Center Stage with Harry Geller ’81, Entrepreneur-in-Residence

If you’ve ever been to a Pitch Dingman informal session, it’s likely you’ve met Entrepreneur-in-Residence Harry Geller. Harry generously volunteers his time every Friday to meet with students, providing advice and valuable feedback on starting a new business. He also helps prepare students for Pitch Dingman competitions, coaches students participating in the China Business Plan Competition, and mentors Cupid’s Cup finalists. Keep reading for Center Stage with Harry Geller.

How did you get involved with the Dingman Center?

About 8 years ago I worked with the Smith School of Business mentoring MBA students and at the time I was still quite busy with my various business interests. In early 2009, I sold my interest in a large restaurant group and approached [former managing director] Asher Epstein with the idea that I had more time and wanted to spend it helping aspiring entrepreneurs.

What do you look for in a good pitch?

An idea that is easily understandable within the first 15 seconds. The simpler the better.

How did you start your first business?

How most people do – after years working in a specific industry, in my case the logistics field, I became frustrated with the corporate world. I figured I could do it better than the company I was working for.

What has been your greatest entrepreneurial challenge?

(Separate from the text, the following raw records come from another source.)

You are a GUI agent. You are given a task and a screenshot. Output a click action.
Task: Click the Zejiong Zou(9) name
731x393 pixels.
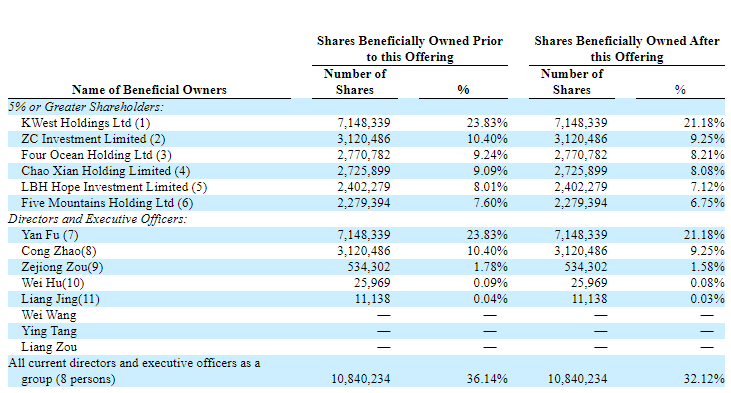pyautogui.click(x=62, y=267)
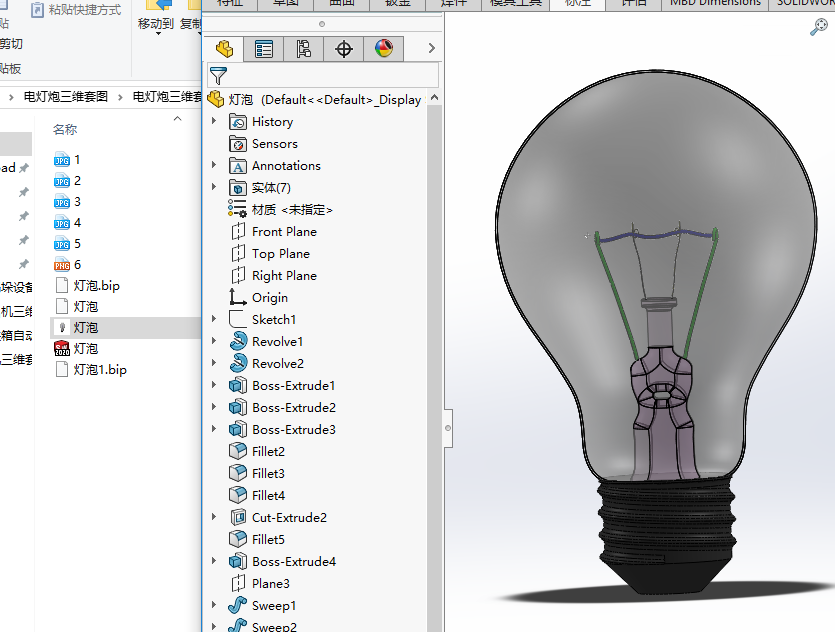Select the Origin icon in feature tree
This screenshot has width=835, height=632.
click(x=238, y=297)
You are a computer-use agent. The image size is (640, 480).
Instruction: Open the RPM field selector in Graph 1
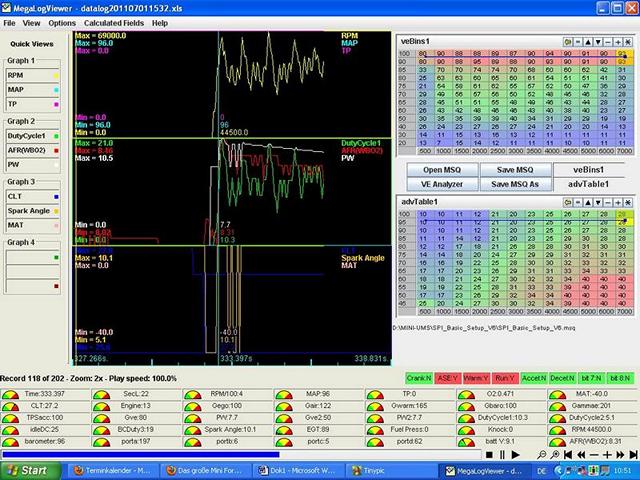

My first startup experienced hyper growth. Being 20-something and virtually overnight managing hundreds of people and tens of millions of dollars in sales was quite a challenge.

What made you want to work for yourself?

My dad was an entrepreneur and I spent a lot of my early years around the various businesses he had in Washington, DC, so I had a good basis for entrepreneurship.

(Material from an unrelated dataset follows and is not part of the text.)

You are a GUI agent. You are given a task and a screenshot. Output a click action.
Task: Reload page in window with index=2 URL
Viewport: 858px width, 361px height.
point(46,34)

What makes a Cupid’s Cup winner different from companies that compete, but don’t win?

Showing passion for the idea, having a proven track record for execution, and being well prepared for the presentation.

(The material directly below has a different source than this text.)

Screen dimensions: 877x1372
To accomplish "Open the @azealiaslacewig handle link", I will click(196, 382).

What advice can you give to students entering a Pitch Dingman competition?

Use the resources at the Dingman Center to practice your pitch and develop your business idea. Have all your bases covered regarding what the idea is, what problem you’re solving, what market you’re serving, and what your competition is. Make sure the numbers add up, and refer to question 2, keep it simple so the judges understand right away what you are pitching.

Why do you spend so much time with the Dingman Center?

I’m blessed that I have the time, and I enjoy hearing business ideas and helping and learning from the next generation of entrepreneurs.

Harry Geller

Harry Geller is an Entrepreneur-in-Residence and a member of the Dingman Center Board of Advisors. He is also on the University of Maryland, President’s Advisory Board and has been an active mentor of entrepreneurial students at the Smith School. Harry founded SoDel Concepts, a successful restaurant development company focusing on upscale, relaxed resort dining that has opened and operated five fine and casual dining seafood restaurants. Previously, Harry owned and managed seven multi-million dollar businesses, mostly in the logistics and distribution fields. He is the former CEO of the America’s of Deutsche Post, the world’s largest logistics company that now operates under the DHL/Global Mail name. Four of his companies have been named to the INC. 500 list of fastest growing companies, the most recent one in 2009. Geller is married to a successful entrepreneur Nicole, and they have two children, residing in McLean, Virginia.